本發明公開一種細胞全懸浮馴化方法、DF?1細胞全懸浮馴化方法及應用，本發明將在含血清培養基中貼壁培養的貼壁培養型細胞直接轉到無血清培養基中懸浮培養，培養幾代后再次用含血清培養基進行貼壁培養，如此反復多次培養后即可獲得全懸浮培養型細胞，該方法成功的馴化出了全懸浮DF?1細胞，本發明的DF?1細胞全懸浮馴化方法應用于禽源病毒疫苗的研發和生產中，極大地降低了疫苗生產過程中的污染風險和疫苗的生產成本，同時也能夠保證病毒的效價，在實際生產中具有潛在的優勢和巨大的應用價值，對疫苗的規模化生產具有重要的意義。

技術領域

本發明屬于細胞馴化方法技術領域，具體地說涉及一種細胞全懸浮馴化方法、DF-1細胞全懸浮馴化方法及應用。

背景技術

DF-1細胞為鴨成纖維細胞系，其作為永生化的傳代細胞系廣泛用于培養繁殖雞法氏囊病毒。雞法氏囊病毒感染是主要引起肉仔雞的一種病毒性傳染病。2015年以來該病在國內廣泛流行，對3—5周齡肉雞的致死率高達40％～100％，給我國養禽業造成了巨大的經濟損失。

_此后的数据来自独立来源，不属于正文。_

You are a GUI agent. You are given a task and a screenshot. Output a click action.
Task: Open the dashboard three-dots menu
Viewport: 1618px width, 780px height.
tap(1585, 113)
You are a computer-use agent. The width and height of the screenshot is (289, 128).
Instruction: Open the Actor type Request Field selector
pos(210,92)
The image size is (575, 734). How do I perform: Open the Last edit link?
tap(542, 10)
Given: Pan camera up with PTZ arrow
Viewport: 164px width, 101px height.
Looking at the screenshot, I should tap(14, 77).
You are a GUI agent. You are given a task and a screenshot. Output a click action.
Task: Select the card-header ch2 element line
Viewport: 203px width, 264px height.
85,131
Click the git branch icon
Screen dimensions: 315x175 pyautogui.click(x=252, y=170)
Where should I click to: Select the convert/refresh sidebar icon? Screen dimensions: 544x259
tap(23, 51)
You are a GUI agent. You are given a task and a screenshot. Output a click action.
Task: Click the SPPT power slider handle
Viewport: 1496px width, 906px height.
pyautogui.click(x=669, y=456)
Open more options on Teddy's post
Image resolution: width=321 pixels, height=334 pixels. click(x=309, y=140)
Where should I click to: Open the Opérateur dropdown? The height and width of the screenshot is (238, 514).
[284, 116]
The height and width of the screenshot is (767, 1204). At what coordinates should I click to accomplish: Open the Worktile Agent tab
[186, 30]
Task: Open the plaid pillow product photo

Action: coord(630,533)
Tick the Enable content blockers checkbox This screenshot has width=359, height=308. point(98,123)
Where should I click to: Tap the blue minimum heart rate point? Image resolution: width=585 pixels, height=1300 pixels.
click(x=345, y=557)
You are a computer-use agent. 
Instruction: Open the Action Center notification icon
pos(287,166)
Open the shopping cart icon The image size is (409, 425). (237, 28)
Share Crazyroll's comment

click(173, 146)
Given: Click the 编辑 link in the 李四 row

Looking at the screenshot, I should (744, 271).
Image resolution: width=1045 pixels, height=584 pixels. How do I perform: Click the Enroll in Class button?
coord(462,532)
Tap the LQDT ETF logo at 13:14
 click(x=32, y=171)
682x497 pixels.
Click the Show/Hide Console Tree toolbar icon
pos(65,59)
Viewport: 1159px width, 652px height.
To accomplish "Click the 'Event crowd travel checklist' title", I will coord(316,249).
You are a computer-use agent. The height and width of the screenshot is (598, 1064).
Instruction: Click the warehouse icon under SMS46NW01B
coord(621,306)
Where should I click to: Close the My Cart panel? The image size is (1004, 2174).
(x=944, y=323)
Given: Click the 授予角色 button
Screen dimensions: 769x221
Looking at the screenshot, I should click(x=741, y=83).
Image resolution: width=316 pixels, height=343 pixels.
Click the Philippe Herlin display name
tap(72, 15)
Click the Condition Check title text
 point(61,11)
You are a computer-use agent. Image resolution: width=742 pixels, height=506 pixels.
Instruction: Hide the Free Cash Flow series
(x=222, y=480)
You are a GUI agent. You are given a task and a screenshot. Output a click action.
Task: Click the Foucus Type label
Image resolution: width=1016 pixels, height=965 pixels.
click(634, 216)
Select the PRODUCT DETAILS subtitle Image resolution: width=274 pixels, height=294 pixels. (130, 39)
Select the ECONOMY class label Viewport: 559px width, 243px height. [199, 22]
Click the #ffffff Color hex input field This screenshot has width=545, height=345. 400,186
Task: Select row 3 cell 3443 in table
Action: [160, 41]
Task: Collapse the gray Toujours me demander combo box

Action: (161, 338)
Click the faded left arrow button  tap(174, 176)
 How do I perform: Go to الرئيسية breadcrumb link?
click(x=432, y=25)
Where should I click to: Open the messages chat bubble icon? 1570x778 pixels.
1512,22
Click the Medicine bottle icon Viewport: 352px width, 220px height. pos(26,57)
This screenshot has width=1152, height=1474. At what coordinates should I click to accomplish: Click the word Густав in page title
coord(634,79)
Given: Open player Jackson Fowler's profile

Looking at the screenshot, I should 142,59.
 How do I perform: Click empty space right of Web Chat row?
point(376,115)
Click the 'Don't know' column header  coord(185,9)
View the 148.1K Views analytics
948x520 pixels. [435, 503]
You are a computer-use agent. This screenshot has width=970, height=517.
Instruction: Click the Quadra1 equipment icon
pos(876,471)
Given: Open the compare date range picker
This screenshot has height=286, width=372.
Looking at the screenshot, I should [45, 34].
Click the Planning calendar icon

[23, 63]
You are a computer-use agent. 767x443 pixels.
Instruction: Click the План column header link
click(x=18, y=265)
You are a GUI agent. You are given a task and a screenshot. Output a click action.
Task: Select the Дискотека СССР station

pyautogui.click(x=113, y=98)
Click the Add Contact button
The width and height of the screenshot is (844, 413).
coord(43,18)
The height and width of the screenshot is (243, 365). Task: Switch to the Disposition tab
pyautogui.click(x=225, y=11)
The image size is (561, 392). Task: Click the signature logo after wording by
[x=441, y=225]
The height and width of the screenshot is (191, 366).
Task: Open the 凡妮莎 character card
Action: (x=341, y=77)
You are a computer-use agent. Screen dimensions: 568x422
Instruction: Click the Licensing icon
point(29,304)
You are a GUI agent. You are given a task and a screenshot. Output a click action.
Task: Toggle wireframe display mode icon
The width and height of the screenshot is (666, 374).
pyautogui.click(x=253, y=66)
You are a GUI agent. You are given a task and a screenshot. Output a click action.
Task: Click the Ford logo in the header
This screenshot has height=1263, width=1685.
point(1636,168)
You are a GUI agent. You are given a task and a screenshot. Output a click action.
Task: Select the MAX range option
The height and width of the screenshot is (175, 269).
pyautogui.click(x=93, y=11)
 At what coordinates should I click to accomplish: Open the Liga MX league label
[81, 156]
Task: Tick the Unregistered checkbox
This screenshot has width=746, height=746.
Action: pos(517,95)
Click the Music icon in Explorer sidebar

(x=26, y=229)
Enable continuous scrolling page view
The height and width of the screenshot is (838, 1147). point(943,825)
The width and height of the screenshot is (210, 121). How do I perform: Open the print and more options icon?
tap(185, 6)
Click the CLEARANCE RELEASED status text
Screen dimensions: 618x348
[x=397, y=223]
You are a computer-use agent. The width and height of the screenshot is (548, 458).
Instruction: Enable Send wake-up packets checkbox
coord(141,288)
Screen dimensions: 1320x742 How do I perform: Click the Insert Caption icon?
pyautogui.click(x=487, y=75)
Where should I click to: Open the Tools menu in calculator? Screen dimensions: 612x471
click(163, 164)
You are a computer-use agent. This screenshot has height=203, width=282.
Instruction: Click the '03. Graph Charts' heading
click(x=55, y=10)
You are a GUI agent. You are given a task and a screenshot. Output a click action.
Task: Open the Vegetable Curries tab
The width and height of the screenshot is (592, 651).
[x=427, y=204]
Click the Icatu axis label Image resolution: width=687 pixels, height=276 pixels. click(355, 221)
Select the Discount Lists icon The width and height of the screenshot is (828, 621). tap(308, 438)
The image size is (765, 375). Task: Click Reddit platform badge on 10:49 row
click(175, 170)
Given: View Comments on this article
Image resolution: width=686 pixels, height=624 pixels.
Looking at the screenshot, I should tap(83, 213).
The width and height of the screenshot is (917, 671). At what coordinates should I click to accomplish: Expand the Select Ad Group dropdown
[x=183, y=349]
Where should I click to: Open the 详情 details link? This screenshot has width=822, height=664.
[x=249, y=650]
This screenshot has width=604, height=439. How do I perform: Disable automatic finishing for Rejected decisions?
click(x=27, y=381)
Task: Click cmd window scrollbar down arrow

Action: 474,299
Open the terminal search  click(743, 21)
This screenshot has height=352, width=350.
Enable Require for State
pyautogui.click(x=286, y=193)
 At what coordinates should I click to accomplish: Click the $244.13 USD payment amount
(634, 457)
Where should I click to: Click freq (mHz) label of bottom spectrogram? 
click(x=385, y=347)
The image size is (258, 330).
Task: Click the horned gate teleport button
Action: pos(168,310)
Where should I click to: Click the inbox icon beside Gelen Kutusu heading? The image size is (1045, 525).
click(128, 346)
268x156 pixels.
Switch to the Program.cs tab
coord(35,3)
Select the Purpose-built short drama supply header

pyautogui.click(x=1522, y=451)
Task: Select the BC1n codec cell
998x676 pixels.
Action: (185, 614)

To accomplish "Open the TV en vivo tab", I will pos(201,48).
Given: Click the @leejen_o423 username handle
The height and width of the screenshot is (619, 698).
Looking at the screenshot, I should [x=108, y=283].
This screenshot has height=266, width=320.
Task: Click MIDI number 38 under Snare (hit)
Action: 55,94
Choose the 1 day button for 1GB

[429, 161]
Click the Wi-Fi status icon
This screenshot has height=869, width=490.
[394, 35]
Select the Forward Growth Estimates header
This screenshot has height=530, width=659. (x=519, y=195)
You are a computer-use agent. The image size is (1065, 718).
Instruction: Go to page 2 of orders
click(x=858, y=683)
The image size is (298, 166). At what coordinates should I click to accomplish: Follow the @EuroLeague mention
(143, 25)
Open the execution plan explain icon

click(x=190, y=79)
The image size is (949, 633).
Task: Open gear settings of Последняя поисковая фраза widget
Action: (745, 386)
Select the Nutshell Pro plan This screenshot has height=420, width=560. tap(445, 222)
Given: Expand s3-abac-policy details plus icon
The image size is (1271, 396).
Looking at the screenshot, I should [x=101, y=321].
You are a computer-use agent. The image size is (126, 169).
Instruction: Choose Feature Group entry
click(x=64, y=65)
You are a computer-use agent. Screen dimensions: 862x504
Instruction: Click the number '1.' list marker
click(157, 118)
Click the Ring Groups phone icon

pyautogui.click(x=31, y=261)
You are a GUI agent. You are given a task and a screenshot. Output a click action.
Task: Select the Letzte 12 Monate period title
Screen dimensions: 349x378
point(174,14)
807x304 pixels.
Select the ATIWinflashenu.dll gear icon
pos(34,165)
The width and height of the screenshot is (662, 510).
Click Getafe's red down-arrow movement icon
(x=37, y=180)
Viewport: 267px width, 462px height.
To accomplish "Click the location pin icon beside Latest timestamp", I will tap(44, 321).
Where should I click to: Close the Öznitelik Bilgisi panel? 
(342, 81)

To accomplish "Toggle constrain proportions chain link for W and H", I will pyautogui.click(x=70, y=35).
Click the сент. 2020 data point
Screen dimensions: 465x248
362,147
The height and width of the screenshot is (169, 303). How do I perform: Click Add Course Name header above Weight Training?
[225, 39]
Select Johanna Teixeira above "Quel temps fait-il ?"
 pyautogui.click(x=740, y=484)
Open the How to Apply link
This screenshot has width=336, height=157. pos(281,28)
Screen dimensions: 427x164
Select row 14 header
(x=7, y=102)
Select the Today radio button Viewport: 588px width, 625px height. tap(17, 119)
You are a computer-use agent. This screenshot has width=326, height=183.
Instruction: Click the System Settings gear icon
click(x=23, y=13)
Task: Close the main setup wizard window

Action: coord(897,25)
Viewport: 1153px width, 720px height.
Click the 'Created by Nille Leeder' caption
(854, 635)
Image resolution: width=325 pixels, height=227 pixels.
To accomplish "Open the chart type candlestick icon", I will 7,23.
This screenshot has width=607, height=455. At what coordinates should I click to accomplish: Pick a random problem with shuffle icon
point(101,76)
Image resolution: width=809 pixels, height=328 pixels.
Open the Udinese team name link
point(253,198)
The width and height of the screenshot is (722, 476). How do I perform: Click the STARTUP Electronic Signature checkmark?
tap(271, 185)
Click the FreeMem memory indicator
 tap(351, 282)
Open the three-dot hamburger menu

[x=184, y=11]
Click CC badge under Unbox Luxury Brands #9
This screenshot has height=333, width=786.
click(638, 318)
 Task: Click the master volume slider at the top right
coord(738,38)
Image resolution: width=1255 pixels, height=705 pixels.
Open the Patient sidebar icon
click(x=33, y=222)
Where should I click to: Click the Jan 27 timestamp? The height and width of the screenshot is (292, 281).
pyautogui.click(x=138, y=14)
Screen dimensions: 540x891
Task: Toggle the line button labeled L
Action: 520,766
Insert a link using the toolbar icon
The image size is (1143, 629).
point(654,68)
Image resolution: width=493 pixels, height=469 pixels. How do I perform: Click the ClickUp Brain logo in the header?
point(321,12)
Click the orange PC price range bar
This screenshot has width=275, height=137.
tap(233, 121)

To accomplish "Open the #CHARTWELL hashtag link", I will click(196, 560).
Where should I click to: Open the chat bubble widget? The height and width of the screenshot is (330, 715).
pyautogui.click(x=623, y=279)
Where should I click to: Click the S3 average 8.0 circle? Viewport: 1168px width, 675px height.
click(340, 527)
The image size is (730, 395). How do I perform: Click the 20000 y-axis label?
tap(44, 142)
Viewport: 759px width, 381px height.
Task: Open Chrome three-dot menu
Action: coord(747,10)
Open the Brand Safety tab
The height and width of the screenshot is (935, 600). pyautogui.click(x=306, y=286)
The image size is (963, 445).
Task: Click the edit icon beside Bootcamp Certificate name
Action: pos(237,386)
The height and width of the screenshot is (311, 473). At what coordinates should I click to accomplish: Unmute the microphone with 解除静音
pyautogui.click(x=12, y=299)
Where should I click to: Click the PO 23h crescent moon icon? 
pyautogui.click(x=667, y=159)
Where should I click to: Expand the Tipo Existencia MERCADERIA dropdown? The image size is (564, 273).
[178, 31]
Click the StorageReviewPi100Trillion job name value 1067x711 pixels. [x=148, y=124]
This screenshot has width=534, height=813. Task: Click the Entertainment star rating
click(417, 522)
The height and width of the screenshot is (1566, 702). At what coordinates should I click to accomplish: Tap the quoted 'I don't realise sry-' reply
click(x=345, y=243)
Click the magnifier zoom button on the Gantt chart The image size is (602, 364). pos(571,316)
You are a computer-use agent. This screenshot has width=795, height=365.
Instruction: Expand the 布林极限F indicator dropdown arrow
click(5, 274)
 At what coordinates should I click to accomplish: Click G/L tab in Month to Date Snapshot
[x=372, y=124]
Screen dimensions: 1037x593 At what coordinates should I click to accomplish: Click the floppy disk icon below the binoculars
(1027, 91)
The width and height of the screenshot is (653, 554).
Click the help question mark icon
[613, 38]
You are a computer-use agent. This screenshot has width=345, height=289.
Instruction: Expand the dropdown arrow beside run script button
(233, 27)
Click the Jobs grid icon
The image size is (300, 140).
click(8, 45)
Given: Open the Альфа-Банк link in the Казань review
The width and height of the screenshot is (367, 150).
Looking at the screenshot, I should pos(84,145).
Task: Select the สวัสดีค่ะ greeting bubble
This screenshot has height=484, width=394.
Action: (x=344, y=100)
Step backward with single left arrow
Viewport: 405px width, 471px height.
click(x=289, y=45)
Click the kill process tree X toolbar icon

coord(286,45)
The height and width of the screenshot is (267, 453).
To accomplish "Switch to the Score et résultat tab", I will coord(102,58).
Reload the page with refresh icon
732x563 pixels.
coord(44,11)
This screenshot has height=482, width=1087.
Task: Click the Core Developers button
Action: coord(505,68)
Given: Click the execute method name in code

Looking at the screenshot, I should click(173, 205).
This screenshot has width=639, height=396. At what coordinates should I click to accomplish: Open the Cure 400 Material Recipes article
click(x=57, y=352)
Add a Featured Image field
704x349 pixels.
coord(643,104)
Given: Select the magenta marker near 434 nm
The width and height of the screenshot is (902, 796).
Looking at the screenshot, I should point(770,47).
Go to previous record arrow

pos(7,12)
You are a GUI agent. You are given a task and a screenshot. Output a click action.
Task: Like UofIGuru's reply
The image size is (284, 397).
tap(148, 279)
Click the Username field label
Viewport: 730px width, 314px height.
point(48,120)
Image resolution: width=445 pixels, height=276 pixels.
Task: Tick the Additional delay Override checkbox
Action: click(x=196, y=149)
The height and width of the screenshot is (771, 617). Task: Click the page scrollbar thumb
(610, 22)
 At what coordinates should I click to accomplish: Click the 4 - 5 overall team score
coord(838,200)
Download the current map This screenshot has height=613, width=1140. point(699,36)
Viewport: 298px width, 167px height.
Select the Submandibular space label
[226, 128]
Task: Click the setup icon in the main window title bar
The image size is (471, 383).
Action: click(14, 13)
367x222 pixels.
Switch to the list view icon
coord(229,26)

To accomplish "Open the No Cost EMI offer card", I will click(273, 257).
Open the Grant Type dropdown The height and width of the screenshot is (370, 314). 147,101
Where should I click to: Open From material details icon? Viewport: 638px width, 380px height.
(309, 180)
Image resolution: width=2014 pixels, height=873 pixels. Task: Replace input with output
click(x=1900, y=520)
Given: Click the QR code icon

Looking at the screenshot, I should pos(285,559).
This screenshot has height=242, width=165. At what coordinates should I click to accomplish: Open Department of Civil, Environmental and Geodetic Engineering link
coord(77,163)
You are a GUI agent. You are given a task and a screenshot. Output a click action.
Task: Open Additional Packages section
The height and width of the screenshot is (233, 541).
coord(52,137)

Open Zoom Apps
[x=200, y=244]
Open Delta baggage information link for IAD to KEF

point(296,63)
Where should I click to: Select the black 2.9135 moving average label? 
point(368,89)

傳統的DF-1細胞培養大多采用血清貼壁的方式，該培養方式工藝復雜，占地面積大，需大量人工操作并且在培養過程中需要添加血清，增加了被外源病毒、支原體等污染的可能性，而且不同批次間的血清差異也會導致產品質量難以控制，同時也加大了下游分離純化的難度。與血清貼壁培養技術相比，無血清全懸浮培養技術無需昂貴的微載體，省去了消化收獲細胞的操作，降低了污染風險和生產成本，縮短了生產時間。由于無血清懸浮培養技術不需要貼附基質，可節約設備空間，提高設備利用率，便于擴大生產規模。但是，因DF-1細胞為成纖維細胞，成纖維細胞為貼壁依賴性生長，很難將其馴化為懸浮細胞。因此，如何馴化獲得懸浮DF-1細胞是本領域技術人員亟待解決的問題。

發明內容

針對現有技術的種種不足，為了解決上述問題，現提出一種細胞全懸浮馴化方法、DF-1細胞全懸浮馴化方法及應用，為實現上述目的，本發明提供如下技術方案：

一種細胞全懸浮馴化方法，包括如下步驟：將在含血清培養基中貼壁培養的貼壁培養型細胞直接轉到無血清培養基中懸浮培養，培養幾代后再次用含血清培養基進行貼壁培養，如此反復多次培養后即可獲得全懸浮培養型細胞。

一種DF-1細胞全懸浮馴化方法，包括如下步驟：

(1)對貼壁培養型DF-1細胞用含有血清的培養基進行培養至形成致密單層，選用生長正常且邊緣清晰的細胞用于馴化；

(2)將步驟(1)中培養的DF-1細胞用胰酶消化后用無血清培養基懸浮培養若干次后，將懸浮細胞離心棄上清，將離心后獲得的DF-1細胞用含有血清的培養基中重懸至貼壁狀態并培養若干次；

(3)將步驟(2)最終獲得的DF-1細胞重復采用步驟(2)的方法培養多次；

(4)將步驟(3)最終獲得的DF-1細胞用胰酶消化后用無血清培養基懸浮培養，用無血清培養基懸浮培養若干次后獲得的DF-1細胞即為馴化得到的全懸浮培養型DF-1細胞系。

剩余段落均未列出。